The officials were sucked up overnight and slipped out the door for dark political reasons to pull the wool over the eyes of Congress, in this making good one other promise that the exit of the government and any kind of government intervention or control. They handed over huge buckets of Taxpayer Money, with no strings attached, to Wall Street, whereas without the BS peddled by the slicksters. As quoted by Rep Raul Grijalva, without those assurances, the level of opposition would have remained the same, as a leading progressive who voted against TARP, in the end as proven the promise of housing aid was a massive paper tiger. In a well planned move by the White House advisors POTUS on February 18th, 2009 announced HAMP, a program designed to aid poor homeowners the next day with arms waving in the air and spittle spilling from his flapping lips, CNBC commentator Rick Santelli blew his brains around yelling that Obama was planning to use BAILOUT MONEY to help the poor. His actions on nationwide TV is credited with giving birth the TEA PARTY, which to this day condemns with vigor any program aimed at the poor. His rant chuck-a-block full of negative feelings toward poor and minority homeowners facing foreclosure.

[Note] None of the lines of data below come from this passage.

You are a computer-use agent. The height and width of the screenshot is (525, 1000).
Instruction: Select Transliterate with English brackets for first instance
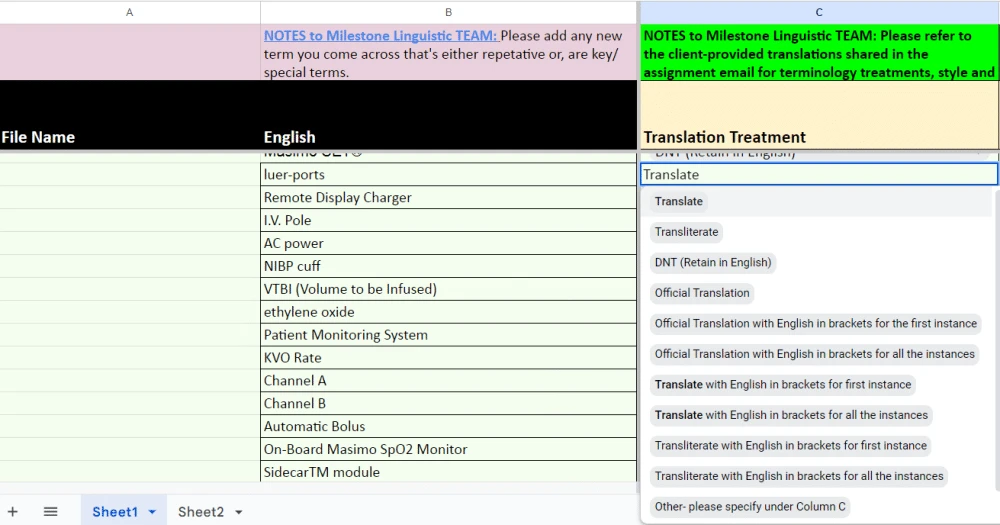tap(790, 445)
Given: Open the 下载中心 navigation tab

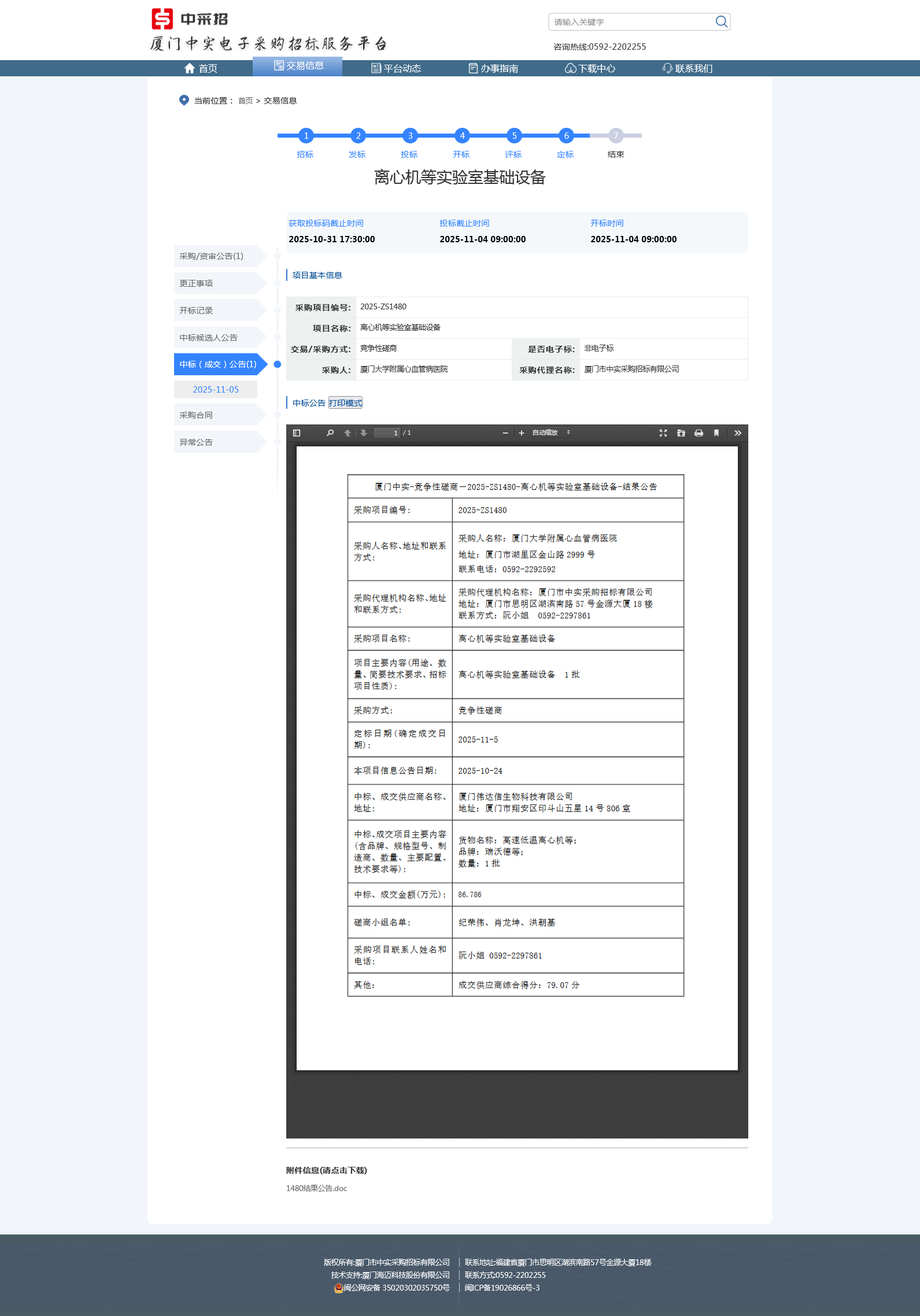Looking at the screenshot, I should [590, 68].
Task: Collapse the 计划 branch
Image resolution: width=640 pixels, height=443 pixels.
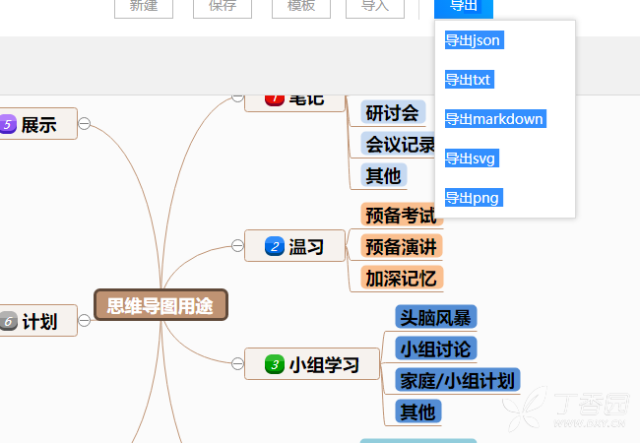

He labeled the action as subsidizing losers mortgages whereas the nation should reward people that could carry the water, instead of drink the water. This water drinkers became the rallying cry of the TEA PARTY and still is today where were this off-the-track Party a couple of months previous when the US TAXPAYERS hander over billions in cash to the TOO BIG TO FAIL BANKS, good question. The government gave a BLANK CHECK to GAMBLERS ANONYMOUS, you know those in the millionaire and billionaire class believe it or not members of the TEA PARTY still believe that in the near future some of the billions will TRICKLE DOWN to their dusty wallets. Once again the government was successful in diverting attention away from the obvious. At the start of HAMP $50 billion was pulled from the TARP funds, in 2010 the amount was cut to $30 billion, and in November of 2012 a mere $4 billion has been spent for loan modifications and other homeowner aid. Compared to the funds spent otherwise it is sorta like comparing the Himalayas to Mount Dewey behind my home town in Alaska.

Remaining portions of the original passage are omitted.